Ministry of Education Key Laboratory of Environmental Remediation and Ecological Health, College of Environmental and Resource Sciences, Zhejiang University, Hangzhou, 310058, China; Department of Plant and Environmental Sciences, Facility of Science, University of Copenhagen, Frederiksberg, 1870, Denmark.
Tea Research Institute, Shandong Academy of Agricultural Sciences, Jinan, 250100, China.
Environ Pollut. 2022 Aug 15;307:119530. doi: 10.1016/j.envpol.2022.119530. Epub 2022 May 27.
Nitric oxide (NO) and ethylene are both important signaling molecules which participate in numerous plant development processes and environmental stress resistance. Here, we investigate whether and how NO interacts with ethylene during the development of endodermal barriers that have major consequences for the apoplastic uptake of cadmium (Cd) in the hyperaccumulator Sedum alfredii. In response to Cd, an increased NO accumulation, while a decrease in ethylene production was observed in the roots of S. alfredii. Exogenous supplementation of NO donor SNP (sodium nitroprusside) decreased the ethylene production in roots, while NO scavenger cPTIO (2-(4-carboxyphenyl)-4,4,5,5-tetramethylimidazoline-1-oxyl-3-oxide) had the opposite effect. The exogenous addition of NO affected the ethylene production through regulating the expression of genes related to ethylene synthesis. However, upon exogenous ethylene addition, roots retained their NO accumulation. The abovementioned results suggest that ethylene is downstream of the NO signaling pathway in S. alfredii. Regardless of Cd, addition of SNP promoted the deposition of endodermal barriers via regulating the genes related to Casparian strips deposition and suberization. Correlation analyses indicate that NO positively modifies the formation of endodermal barriers via the NO-ethylene signaling pathway, Cd-induced NO accumulation interferes with the synthesis of ethylene, leading to a deposition of endodermal barriers in S. alfredii.
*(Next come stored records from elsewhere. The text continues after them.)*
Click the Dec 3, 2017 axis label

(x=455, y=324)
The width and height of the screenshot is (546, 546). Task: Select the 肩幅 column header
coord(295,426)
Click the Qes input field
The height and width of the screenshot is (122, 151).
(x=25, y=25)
一氧化氮(NO)和乙烯都是重要的信号分子,参与植物的许多发育过程和环境胁迫抗性。在这里,我们研究了在参与质外体摄取镉(Cd)的内胚层屏障发育过程中,NO 是否以及如何与乙烯相互作用。在超积累植物东南景天的根中,Cd 处理后观察到 NO 积累增加,而乙烯生成减少。外源 NO 供体 SNP(硝普钠)的添加降低了根中的乙烯生成,而 NO 清除剂 cPTIO(2-(4-羧基苯基)-4,4,5,5-四甲基咪唑啉-1-氧-3-氧化物)则有相反的效果。NO 通过调节与乙烯合成相关的基因的表达来影响乙烯的生成。然而,在外源添加乙烯后,根保留了它们的 NO 积累。上述结果表明,在东南景天中,乙烯是 NO 信号通路的下游。无论是否有 Cd,添加 SNP 通过调节与 Casparian 带沉积和木质素化相关的基因促进内胚层屏障的沉积。相关分析表明,NO 通过 NO-乙烯信号通路正向修饰内胚层屏障的形成,Cd 诱导的 NO 积累干扰乙烯的合成,导致东南景天中内胚层屏障的沉积。